For prompt engineering: the same principle applies. Structure your prompts with the most important context first. If you're feeding documentation into a model, lead with the section that matters most for your query. If you're building RAG systems, order retrieved passages by relevance, not by document order — because the model's attention allocation will favor the beginning and end of the retrieved context.

And a counterintuitive insight: shorter content can outperform longer content in AI evaluation contexts. A focused 1,500-word page that fits entirely within any model's attention budget will receive uniform consideration. A sprawling 10,000-word page will have its middle sections discounted. Unless you need the depth for human readers, concise and front-loaded beats comprehensive and buried.

Does more context always mean better results?

No. Models exhibit the "lost in the middle" phenomenon where they pay significantly less attention to content positioned in the center of long context windows. Research by Liu et al. showed that models can fail to use relevant information placed in the middle even when they successfully use the same information placed at the beginning or end. More context helps when the additional information is genuinely relevant, but padding your context with marginally related content can actually dilute the signal from your most important information.

What happens when content exceeds the window?

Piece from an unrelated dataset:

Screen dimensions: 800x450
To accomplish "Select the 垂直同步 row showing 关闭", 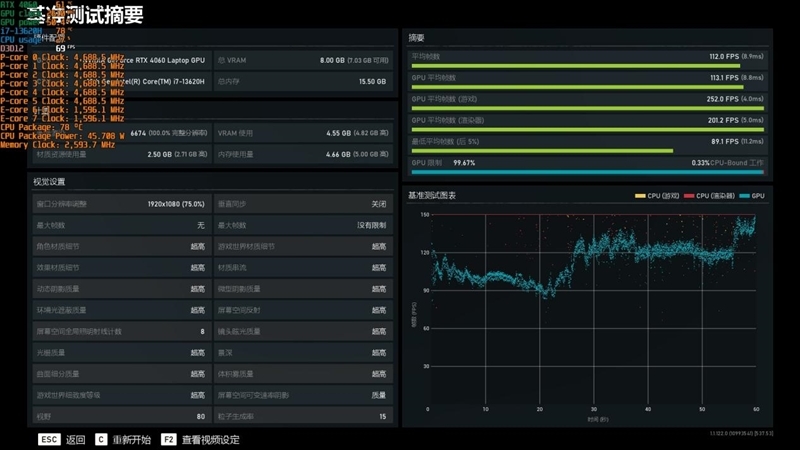I will [303, 204].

It gets truncated or chunked, depending on the system. Simple API calls typically truncate — the model sees the first N tokens and everything else is discarded. More sophisticated systems (like RAG pipelines) chunk the document into segments, embed each chunk separately, and retrieve only the most relevant chunks for the context window. This is why the first 1,000 words of your page matter most for AI evaluation — they're what survives truncation, and they're what gets the highest retrieval priority when chunked.